Ladinices 11
- Tó, vai à janela e conta-me o que vês.
- Há pessoas com ar de quem vai fazer alguma démarche para os patrão e/ou chefe e outras que vão às compras.
- E que mais, que mais?
- Como referido anteriormente, chefe, há pessoas com ares com maneiras de se deslocarem para as compras, outras passeiam e poucas conversam.
- Tó, tens a certeza que não estás a mirar a televisão, olha que não te pago para isso, que andes a passear pela Net, vá lá, vá lá?!
- Penhoradamente garanto-lhe que não estou a olhar para a televisão, chefe!
- Então, conta mais coisas da rua, Tó, vamos a isso!
- Como tinha acabado de afirmar, há pessoas que conversam, umas sobre política, outras sobre futebol e outras sobre affaires.
- Brincamos, estás a fazer uso de binóculos, mandaste instalar aparelhos de escuta na rua, ou tiraste algum curso de leitura oro facial?!
- Receio não ter entendido, chefe...
- Tó, estava a perguntar-te se tens dotes de super-homem, ou se andaste a aprender leitura dos lábios, sem que eu para tal tenha sido alertado?!
- De modo algum, não disponho doutros meios senão da leitura gestual, chefe!
- Ena, pá, que não paras de tirar especializações, estás cada vez mais prendado, Tó!
- Para melhor o servir, chefe!
- Então, conta-me mais coisas, que mais vês na rua, Tó?
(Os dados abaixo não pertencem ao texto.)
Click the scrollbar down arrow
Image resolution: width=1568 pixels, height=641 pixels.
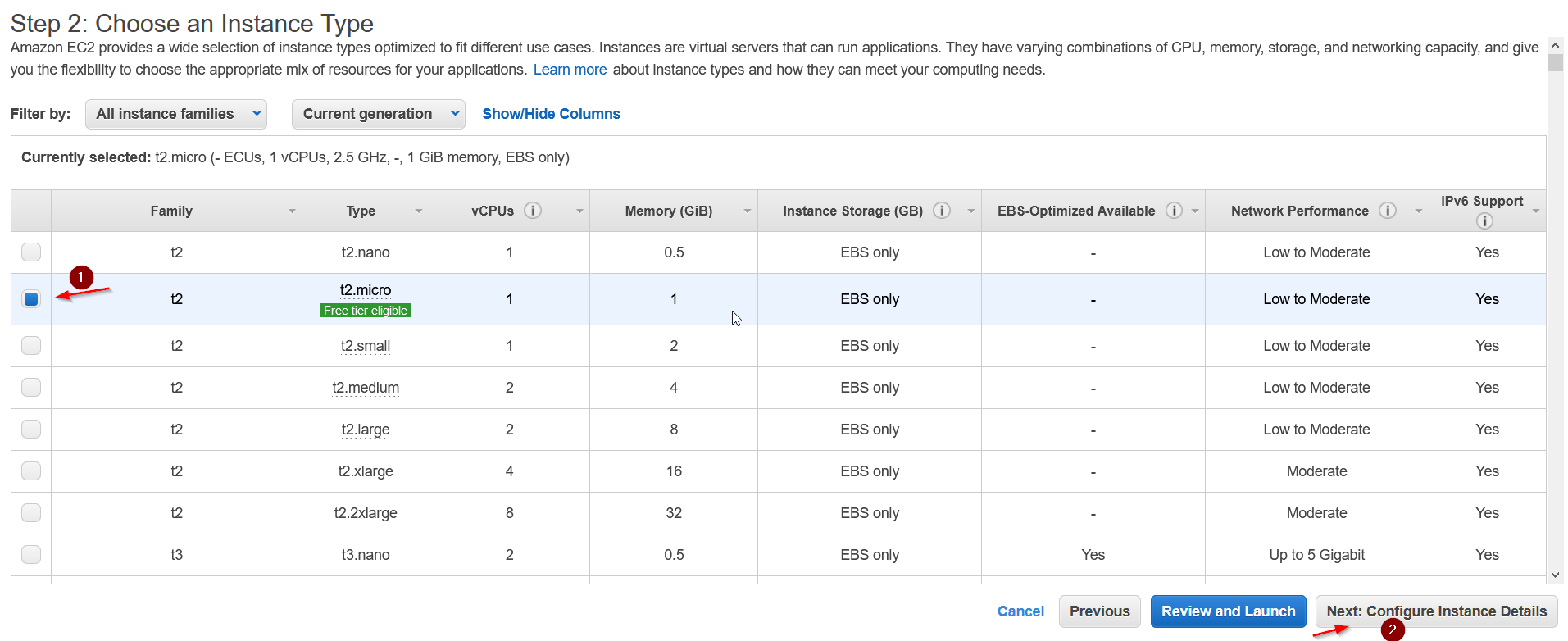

- Com todo o gosto, chefe! Como ficou dito anteriormente, há pessoas que conversam sobre affaires, o que é revelado pelas expressividade emotiva dos gestos, enquanto outras passeiam animais de estimação, havendo também quem se limite a olhar para o boneco.
- Muito me contas, Tó, tudo decorre como deus quer, verdade, Tó?!
- Como já ficou expresso acima, há quem olhe para o boneco e depois vê-se turistas aos molhos, chefe.
- Boas notícias, Tó, haja quem não nos desampare a loja e dê uma mãozinha no pagamento dos juros das dívidas.
- Eu não diria melhor, chefe, muito embora o turismo já nos motive, há muito...
- Terei percebido nas tuas palavras, algum reproche, Tó?
- De forma alguma, chefe, o que é bom para a economia é bom para mim!...
- Ora isso é que é falar! Já agora não notas mais nada, assim a modos de ajuntamentos de peticionários, de grevistas, de manifestantes do contra, ou a favor, nada disso, Tó?
- O chefe não para de me surpreender! Mas, vá por mim, se há desestabilização, logo surgem os média a querer tirar nabos da púcara, são lançadas suspeitas, os juros do serviço da dívida disparam, potenciais investidores dão o fora e ficamos feitos num molho de brócolos, se me é permitida a gíria, chefe...
- Há muito que és meu amigo e sei que falas bem e me alegras, muitas vezes, mas, insisto, temos ou não manifestadores à porta?
- Não confirmo, nem desminto! Como deixei claro, nota-se a presença de turistas e há ali uma malta junta, mas parece que estará a discutir as últimas da bola, chefe, tal o fervor posto na argumentação. De resto, chefe, acho que daqui a pouco vão à sua vida.
- Desde os Reis que ninguém nos bate à porta, Tó!...
- Permita-me que lhe recorde que essas pessoas que lhe cantaram à porta nos Reis vieram por bem, chefe.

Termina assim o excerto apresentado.